ECLI:NL:CRVB:2019:536
Centrale Raad van Beroep
- Hoger beroep
- Rechtspraak.nl
Afwijzing aanvraag bijzondere bijstand voor niet vergoede kosten van gehoorapparaten
Op 5 februari 2019 heeft de Centrale Raad van Beroep uitspraak gedaan in een hoger beroep betreffende de afwijzing van een aanvraag voor bijzondere bijstand door het college van burgemeester en wethouders van Utrecht. De appellant had op 15 juni 2016 een aanvraag ingediend voor bijzondere bijstand voor de kosten van gehoorapparaten die niet door de ziektekostenverzekeraar werden vergoed.
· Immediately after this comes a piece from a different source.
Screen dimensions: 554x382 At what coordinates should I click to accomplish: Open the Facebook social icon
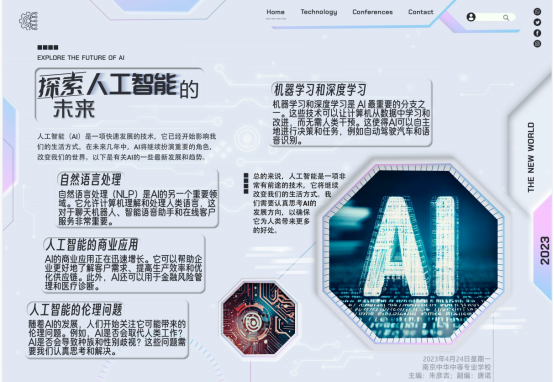pos(537,33)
Het college heeft deze aanvraag afgewezen op 29 juni 2016 en deze afwijzing gehandhaafd bij een besluit op 7 september 2016. De afwijzing was gebaseerd op twee gronden: ten eerste dat de Zorgverzekeringswet een toereikende voorziening biedt, en ten tweede dat de appellant de nota van de leverancier al had betaald op het moment van de aanvraag.
De rechtbank Midden-Nederland verklaarde het beroep van de appellant tegen het bestreden besluit ongegrond. In hoger beroep heeft de appellant niet betwist dat hij op grond van artikel 15, eerste lid, van de Participatiewet (PW) geen recht heeft op bijzondere bijstand. Hij voerde echter aan dat er zeer dringende redenen waren om hem toch bijstand te verlenen, omdat hij zonder functionerende gehoorapparaten niet kan functioneren en dit zijn dagelijks leven ernstig hindert. De Centrale Raad van Beroep oordeelde dat de appellant niet aannemelijk heeft gemaakt dat er sprake was van een acute noodsituatie die alleen door bijstand kon worden verholpen. De Raad bevestigde de uitspraak van de rechtbank en oordeelde dat de afwijzing van de aanvraag door het college terecht was.
De uitspraak benadrukt dat voor het verlenen van bijzondere bijstand op grond van artikel 16, eerste lid, van de PW, er sprake moet zijn van zeer dringende redenen, wat in dit geval niet is aangetoond. De Raad concludeerde dat het hoger beroep niet slaagde en dat er geen aanleiding was voor een proceskostenveroordeling.